Mientras la industria se expandía rápidamente, los manglares desaparecían y las aguas se tornaban verdes. “La gente aquí ya no puede utilizar el agua porque está contaminada. Ni siquiera para lavarse, porque les produce reacciones alérgicas”, dice Aroon Chuayaksa, un vecino de Surat Thani que culpa también a otras fábricas de la contaminación, especialmente la incipiente industria de aceite de palma. “Todos los tiran todo al río”, dice.

Un cóctel de fertilizantes y antibióticos

Suthi Wanchai tiene una granja con cuatro tanques que producen 72 toneladas de langostinos cada año en apenas 5 hectáreas. Es una granja pequeña, en comparación a las decenas de hectáreas que cubren las granjas de las grandes empresas, aunque es algo más grande que las que tienen la mayoría de sus vecinos. Suthi, como sus vecinos, asegura que su granja no contamina, aunque cada día rocía el agua con unos 120 kilos de pellets de pescado para dar de comer a los langostinos y una vez por semana les suministra antibióticos.

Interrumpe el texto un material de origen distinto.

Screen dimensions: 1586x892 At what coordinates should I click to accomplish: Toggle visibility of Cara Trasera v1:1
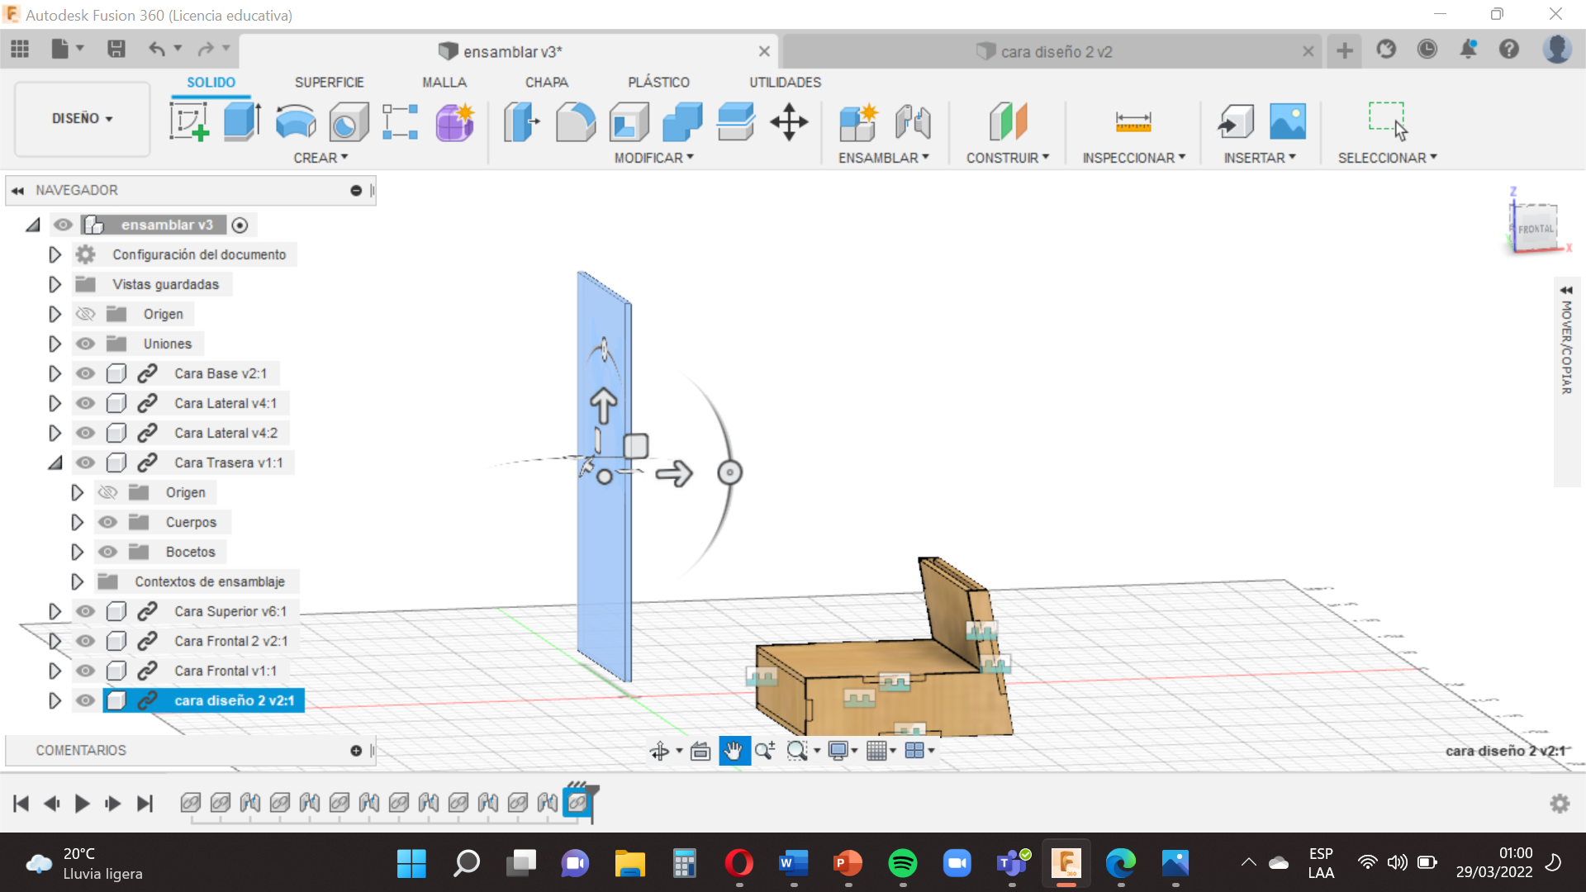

También les echa fertilizantes para que crezcan más rápido. Cuando termina el periodo de crecimiento de unos 70 días, libera el agua, sin ningún tipo de tratamiento, en el río más cercano.

La acuicultura para criar langostinos se ha relacionado con la destrucción de manglares, como los de Surat Thani, el agotamiento de las reservas locales de agua dulce y la contaminación de ríos y lagos con los desechos producidos por las granjas. Los langostinos son además alimentados con harina de pescado, que muchas veces procede de mares esquilmados. La pesca de arrastre que también se utiliza para pescar los langostinos salvajes no es menos dañina. Como suele ocurrir con otras especies, el arrastre no discrimina y produce numerosas capturas indeseadas que, generalmente, son devueltas al mar muertas, provocando un alto impacto medioambiental.

Hay algunas alternativas. “Los consumidores pueden optar por alternativas locales y de temporada, como los centollos u otros mariscos de las rías gallegas”, asegura Elvira Jiménez, responsable de Océanos de Greenpeace España. También se han desarrollado algunos sellos de sostenibilidad, como el Aquaculture Stewardship Council (ASC), que establecen unos criterios mínimos a las explotaciones. No obstante, el sello es privado y es necesario pagar para obtenerlo, por lo que los pequeños propietarios a menudo no puedem permitírselo. Tailandia no tiene ninguna granja certificada por ASC.

Asociaciones ecologistas como Greenpeace rechazan además el uso de la acuicultura, “salvo casos muy concretos”, como una opción sostenible para producir pescado. “Nosotros no creemos que la solución a la creciente demanda de pescado y marisco sea la acuicultura, hay que recuperar los oceános y consumir de forma más sostenible”, continúa Jiménez.

Terminada su cosecha, Suthi venderá sus langostinos al intermediario –una agencia, lo llama él– que le pague el mayor precio por su mercancía. A partir de ahí, sus gambas se mezclarán con las de otras granjas, serán peladas y congeladas, y se les perderá el rastro hasta que acaben probablemente en algún plato de Europa o de Estados Unidos.